The mighty O’Neill himself would have to have given it up for this extraordinarily well-crafted musical assault on all things holy. The marvel of “The Book of Mormon” is that even as it profanes some serious articles of faith, its spirit is anything but mean. The ardently devout and comedically challenged are sure to disagree. Anyone else should excitedly approach the altar of Parker, Stone and Lopez and expect to drink from a cup of some of the sweetest poison ever poured.
Among the evening’s delights are four performances that intensify the delirium and are surely minting the actors as embryonic stars. The suavely self-parodying Andrew Rannells, a sort of crooning version of Ryan Reynolds, plays the central role of Mormon missionary Elder Price; Josh Gad, a turbo-powered comic engine, portrays his outwardly offensive partner in flock-expansion, Elder Cunningham.
Nikki M. James brings a becoming charm to the role of a yearning Ugandan villager, Nabulungi, and Rory O’Malley offers a delicious turn as Elder McKinley, a Mormon outreach worker with a hilarious recipe for dealing with his hangups.

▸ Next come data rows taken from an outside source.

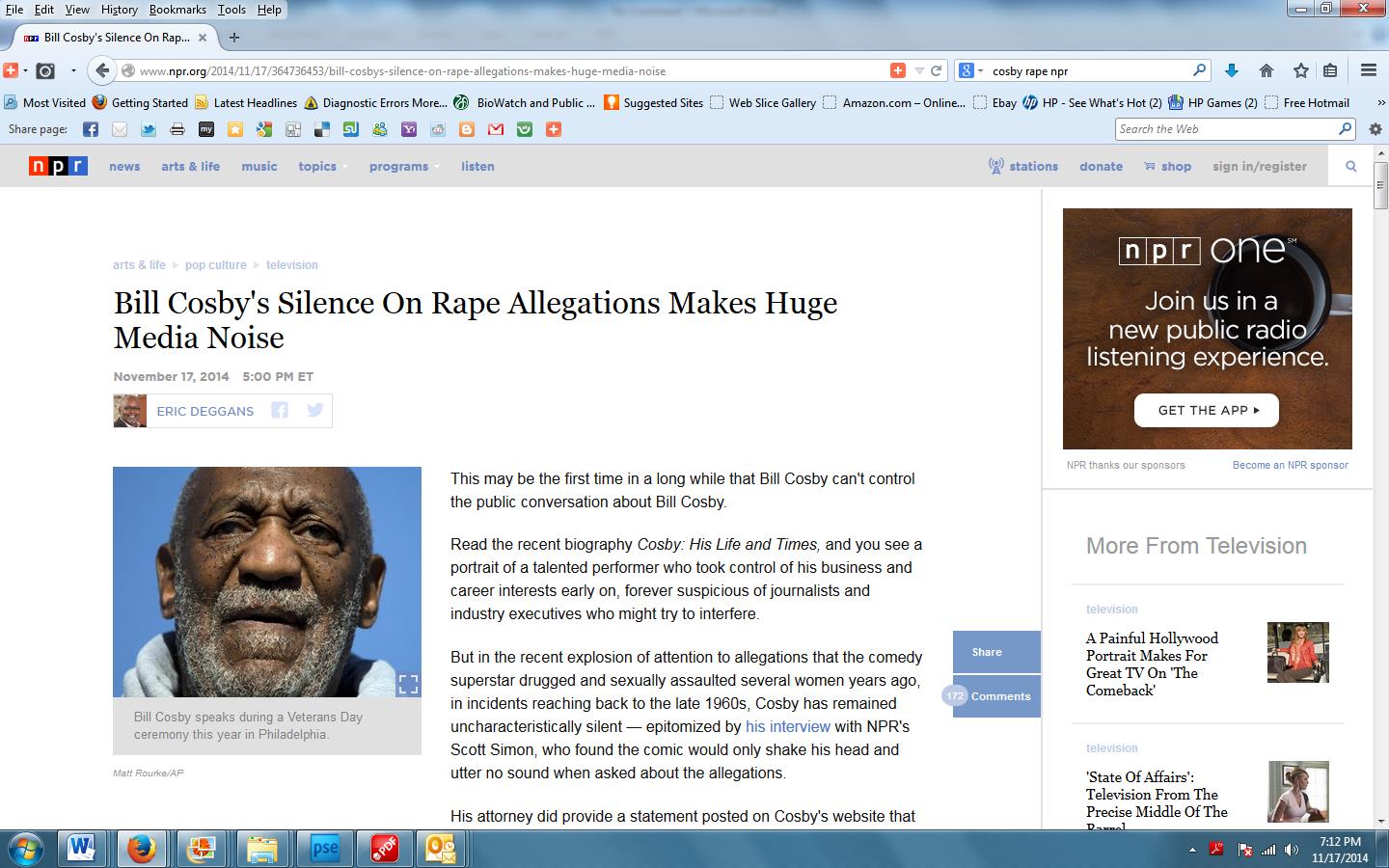This screenshot has height=868, width=1389.
Task: Click the Facebook icon in Share page toolbar
Action: pos(91,129)
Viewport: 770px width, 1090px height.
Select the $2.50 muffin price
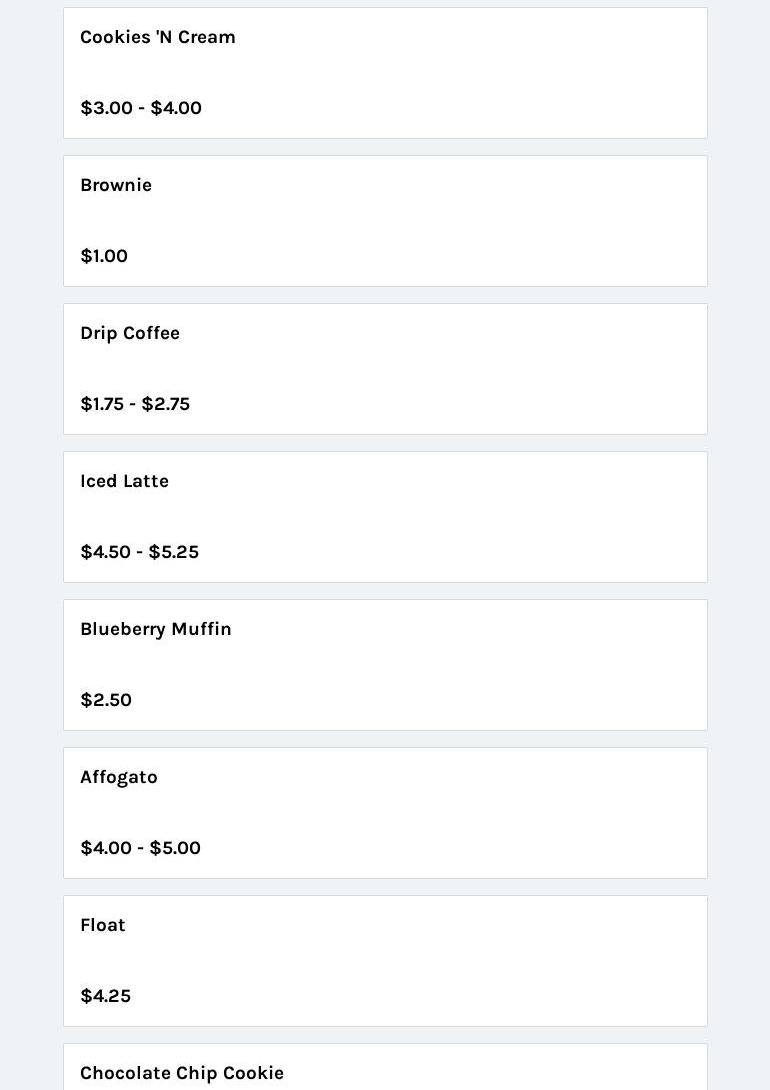click(106, 700)
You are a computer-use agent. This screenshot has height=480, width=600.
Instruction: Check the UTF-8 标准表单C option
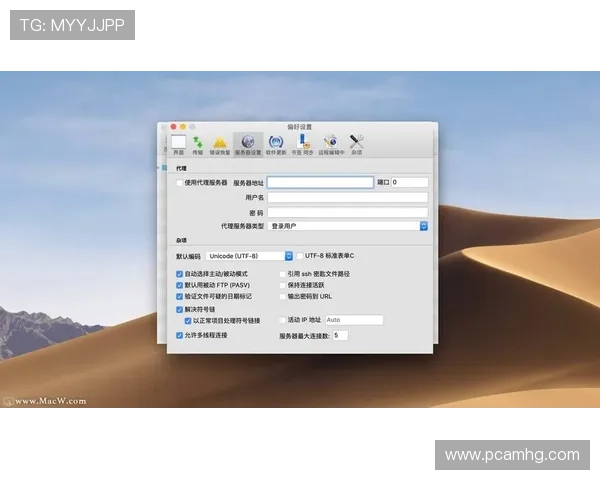tap(299, 256)
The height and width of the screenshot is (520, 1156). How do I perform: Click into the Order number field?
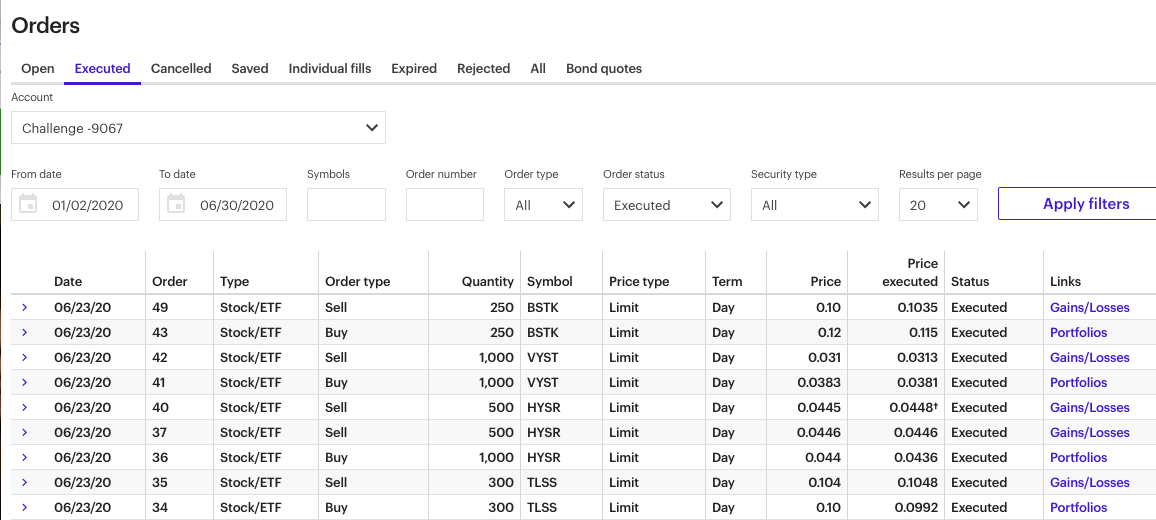point(444,205)
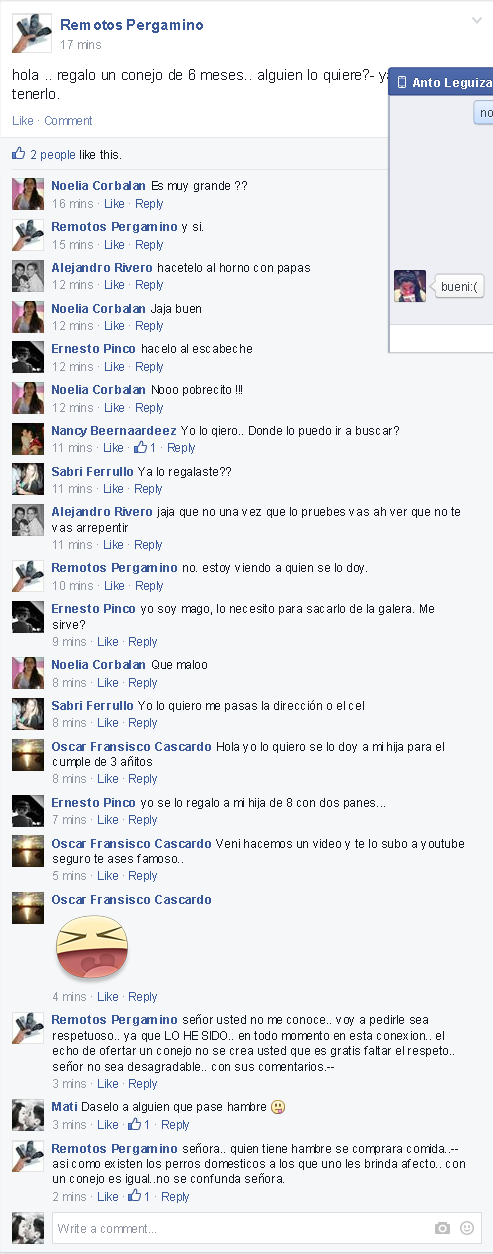Reply to Sabri Ferrullo's 'Ya lo regalaste??' comment

point(149,489)
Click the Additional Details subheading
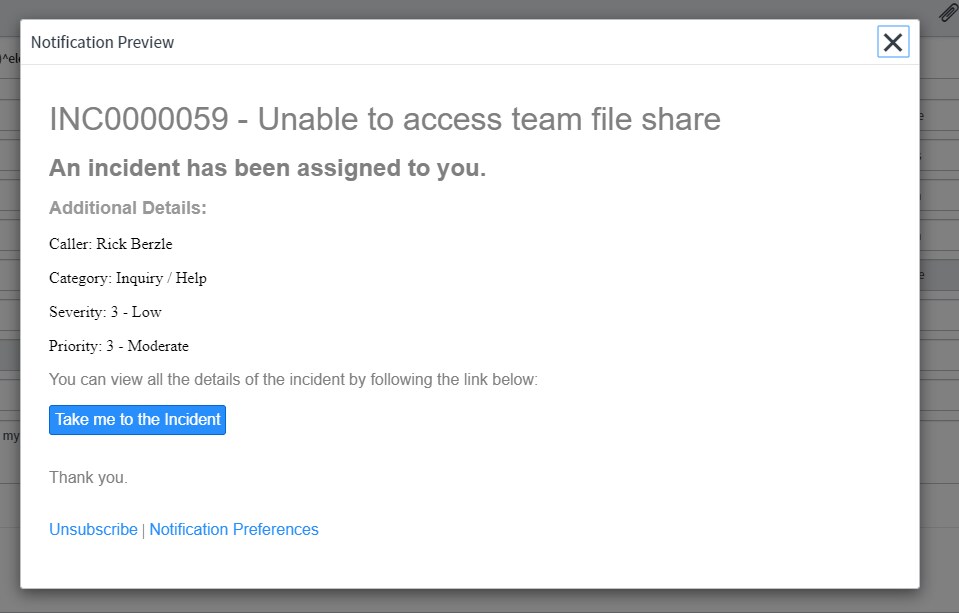Image resolution: width=959 pixels, height=613 pixels. tap(128, 208)
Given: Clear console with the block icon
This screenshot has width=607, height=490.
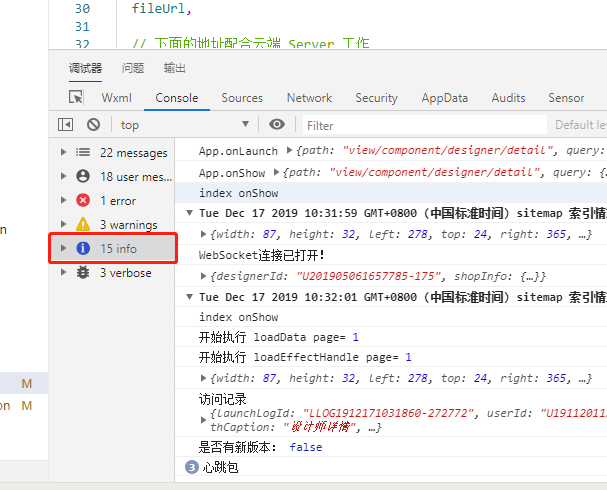Looking at the screenshot, I should coord(93,125).
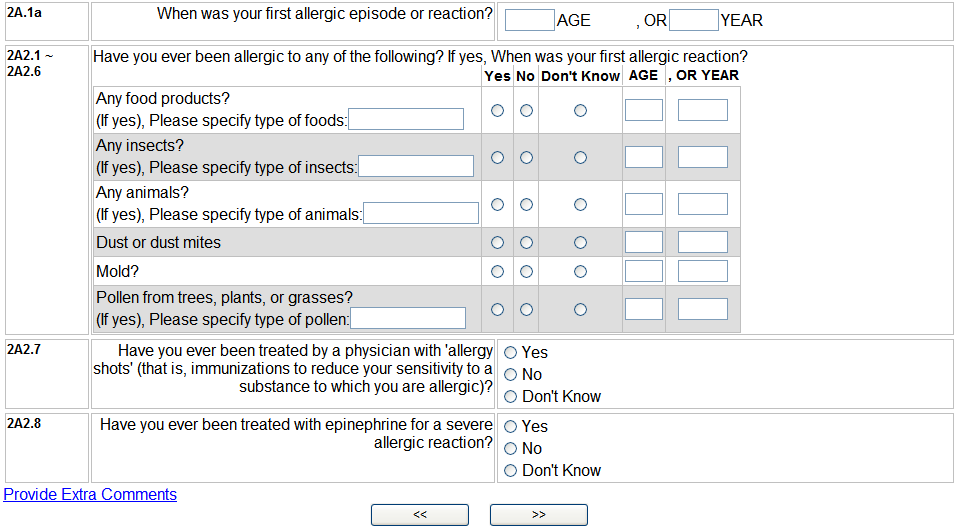The height and width of the screenshot is (532, 961).
Task: Choose Don't Know for pollen allergy
Action: [x=580, y=310]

The terrific first-act tap number O’Malley leads, “Turn it Off,” is a paean to the glories of self-suppression — one of the givens about religious life and an aspect that is sent up again and again.
This song and many others, expertly choreographed by co-director Casey Nicholaw, bring to mind the screwball ministrations of Mel Brooks, whose consummate irreverence is clearly being summoned. That sense of anarchy is reflected most buoyantly in the person of the irresistible Gad, who, with his appealingly flailing mix of geek and hip, seems a close cousin to Jack Black.
“The Book of Mormon,” though, is a more refined piece of musical theater than anything to come from Brooks’s nutty pen, and oddly enough, it’s more conventional, too. Yes, it has its truly coarse moments, as demonstrated by the participants (including Adolf Hitler and Jeffrey Dahmer) of the second-act “Spooky Mormon Hell Dream.”
Yet no matter how brazenly the writers question the precepts of Mormonism — and boy, do they ever make mincemeat of the religion’s genesis — their respect for the traditions of the American musical borders on devotional.
That may be a function of the collaboration Parker and Stone forge with Lopez; the polish of “Avenue Q,” a lampoon of the serenely plastic messages of children’s television, is apparent in the sure-handed plotting and character development of “The Book of Mormon.”